Logiciel truqueur dans les véhicules Renault? Des perquisitions en France

Perquisitions de la répression des fraudes chez Renault
Perquisitions de la répression des fraudes chez Renault - © Belga

Les services de la répression des fraudes ont "perquisitionné" la semaine dernière plusieurs sites Renault en IIe-de-France, a-t-on appris jeudi de sources syndicales, la CGT s'interrogeant sur une possible enquête sur une fraude aux émissions polluantes."Des agents de la DGCCRF (Direction générale de la concurrence, de la consommation et de la répression des fraudes) sont intervenus sur différents sites Renault jeudi dernier", affirme jeudi dans un tract le syndicat CGT Renault du site de Lardy, dans l'Essonne.

Les "secteurs" concernés ("homologation et mise au point des contrôles moteur") "laissent fortement penser" que ces "perquisitions" sont "liées aux conséquences de l'affaire des 'moteurs truqués' de Volkswagen", écrit le syndicat. "Ils ont récupéré les PC de plusieurs directeurs", précise-t-il.

Les sites visés ont été selon la CGT: le centre d'ingénierie de Lardy, le technocentre de Guyancourt , dans les Yvelines, le site du Plessis-Robinson et le siège à Boulogne-Billancourt, dans les Hauts-de-Seine.

Pour sa part, la CFDT a été informée par des militants de perquisitions de la DGCCRF à Lardy et Guyancourt. "Nous avons questionné hier (mercredi) la direction mais n'avons pas eu de réponse. Tout le monde est surpris", a déclaré Franck Daoût, délégué syndical central CFDT.

Pas de logiciel truqueur

Le constructeur automobile Renault a confirmé jeudi avoir été l'objet de perquisitions des services français de la répression des fraudes mais assuré qu'aucun logiciel truqueur n'avait été détecté sur ses moteurs diesels dans les investigations consécutives au scandale Volkswagen.

L'annonce un peu plus tôt par des syndicats du groupe de telles perquisitions conduites la semaine dernière a fait chuter le titre Renault à la Bourse de Paris et l'ensemble des valeurs automobiles sur plusieurs places européennes.

Touché par cette dégringolade, l'autre grand constructeur français, PSA Peugeot Citroën a indiqué "ne pas avoir fait l'objet d'une perquisition" et assuré lui aussi que les tests des autorités françaises sur ses modèles n'avaient pas montré d'anomalies.

Les perquisitions chez Renault ont visé le siège social du constructeur à Boulogne-Billancourt, près de Paris, et deux de ses centres d'ingénierie à l'ouest et au sud de la capitale française, selon la direction qui ne précise pas quand elles ont eu lieu.

Renault les a présentées comme un "complément d'investigation" ayant "vocation à valider définitivement les premiers éléments d'analyse" d'une commission d'enquête technique indépendante mise en place en France dans la foulée du scandale Volkswagen. "D'ores et déjà", a affirmé le constructeur, les tests menés dans ce cadre ne mettrait "pas en évidence la présence d'un logiciel truqueur équipant les véhicules Renault".

A la Bourse de Paris, le titre Renault perdait encore 11,5% en début d'après-midi, après avoir dévissé de plus de 20% à la mi-journée.
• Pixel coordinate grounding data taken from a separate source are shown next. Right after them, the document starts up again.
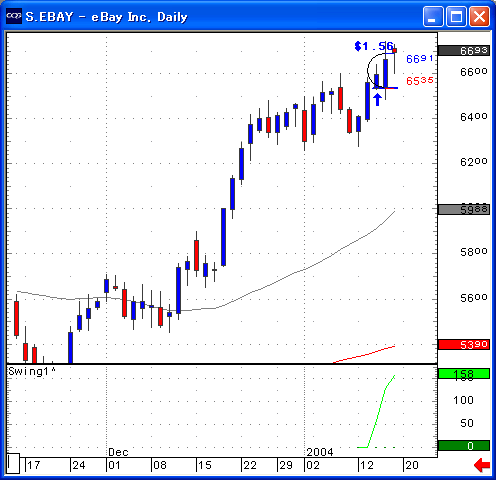The width and height of the screenshot is (496, 480).
Task: Click the gray 5988 moving average label
Action: coord(464,209)
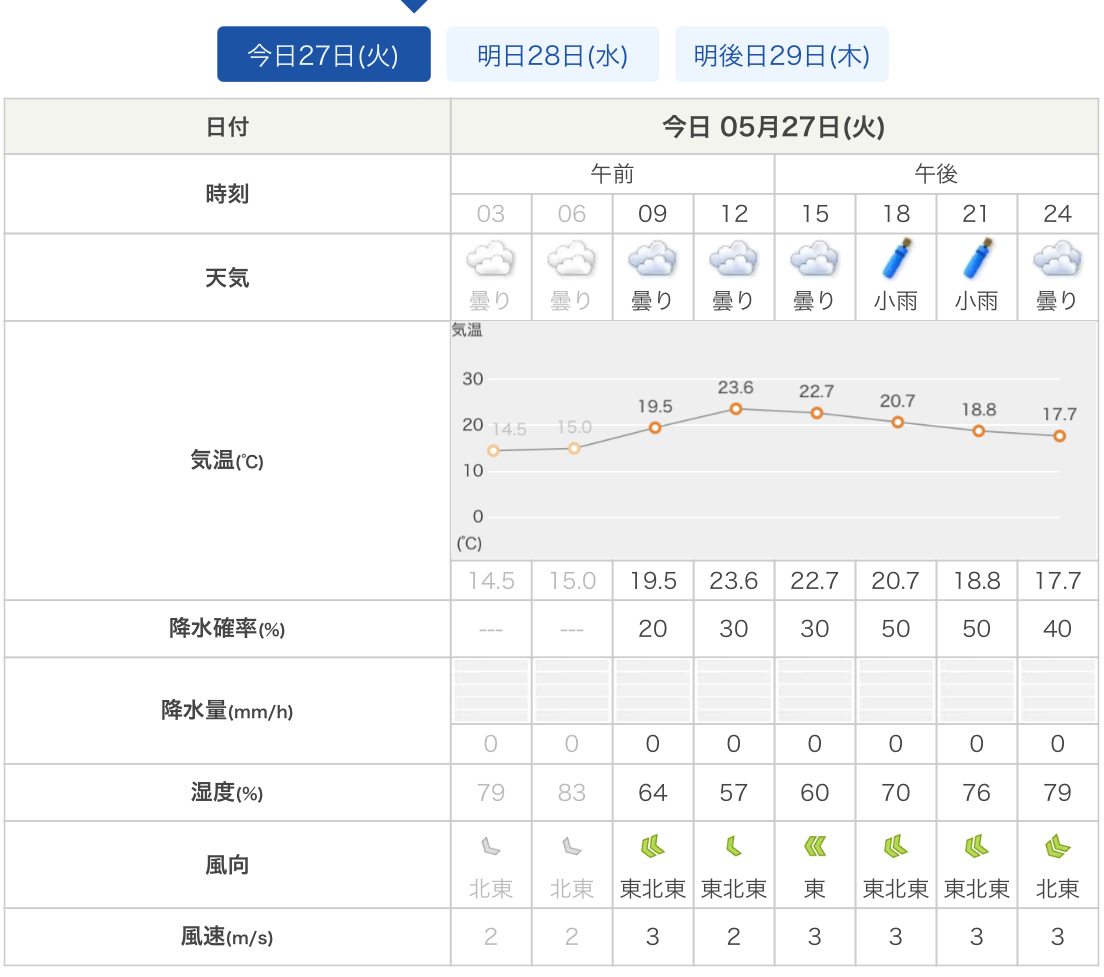Select the light rain icon at 21時
The width and height of the screenshot is (1104, 977).
coord(976,260)
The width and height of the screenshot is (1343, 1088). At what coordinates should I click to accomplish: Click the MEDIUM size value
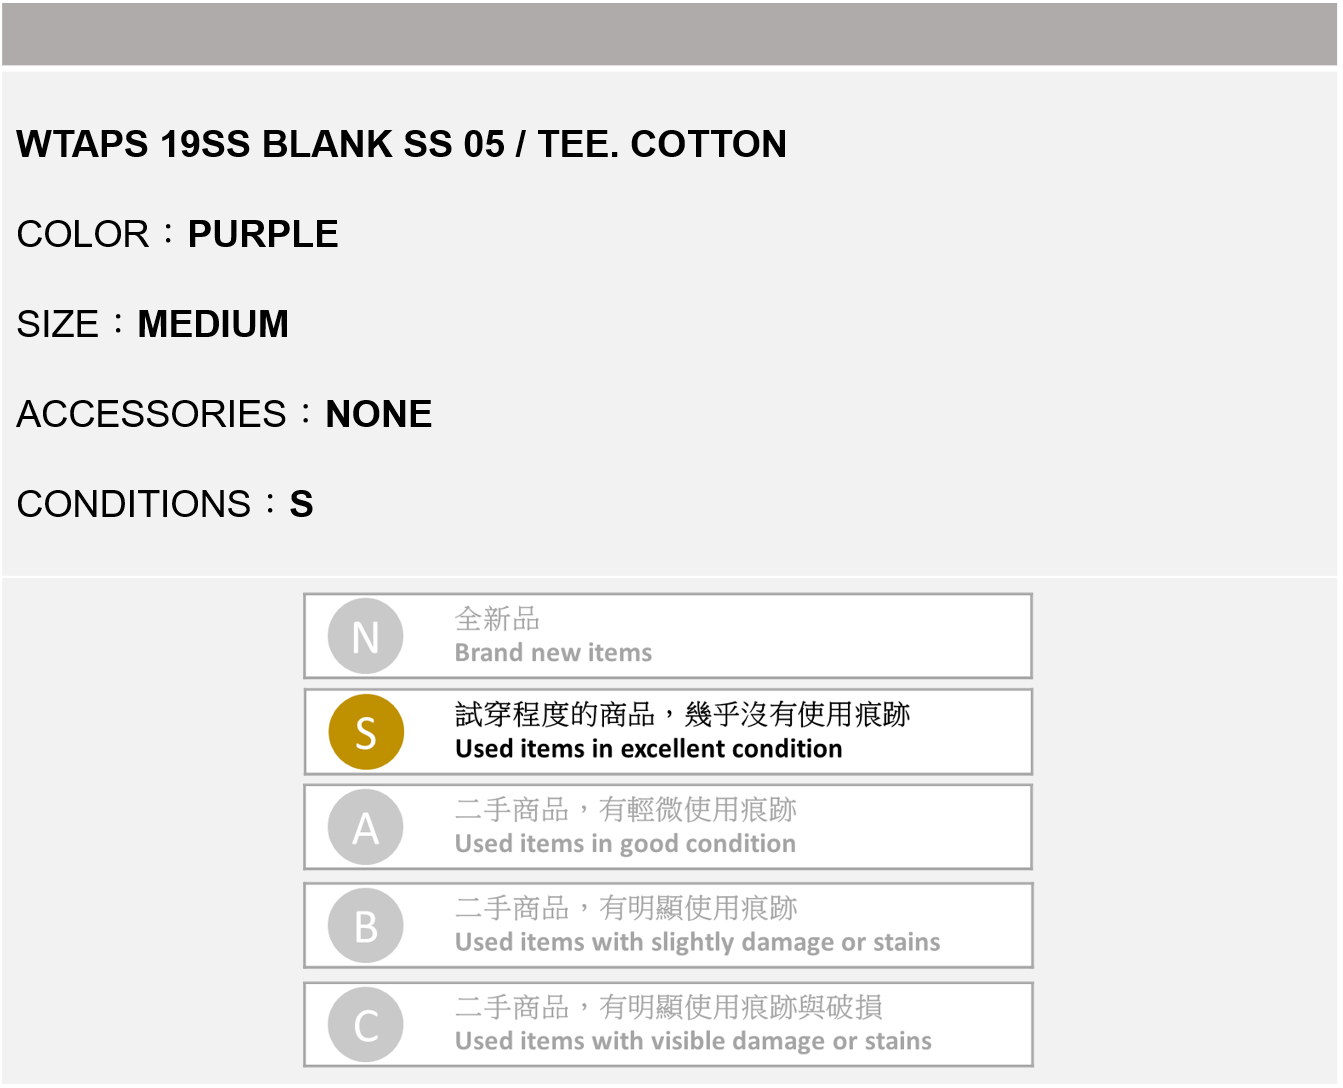click(x=213, y=324)
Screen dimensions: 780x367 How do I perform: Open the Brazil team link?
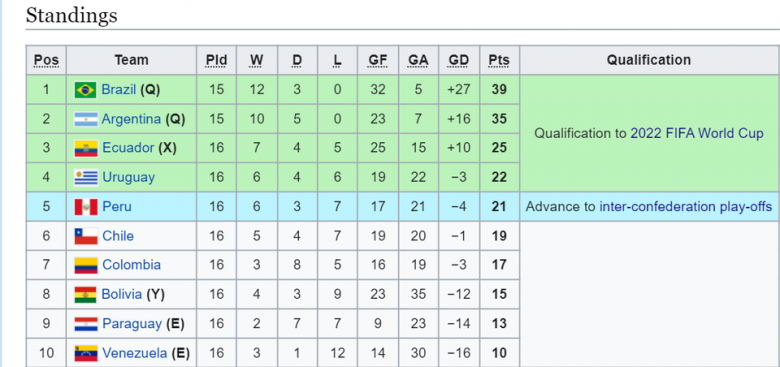[118, 90]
L'action PSA Peugeot Citroën était en repli de plus de 4%, après avoir perdu plus de 9% auparavant.

La révélation des perquisitions chez Renault a également fait s'écrouler en fin de matinée les valeurs automobiles sur plusieurs autres Bourses européennes, notamment Francfort et Milan, en réveillant le spectre du scandale Volkswagen.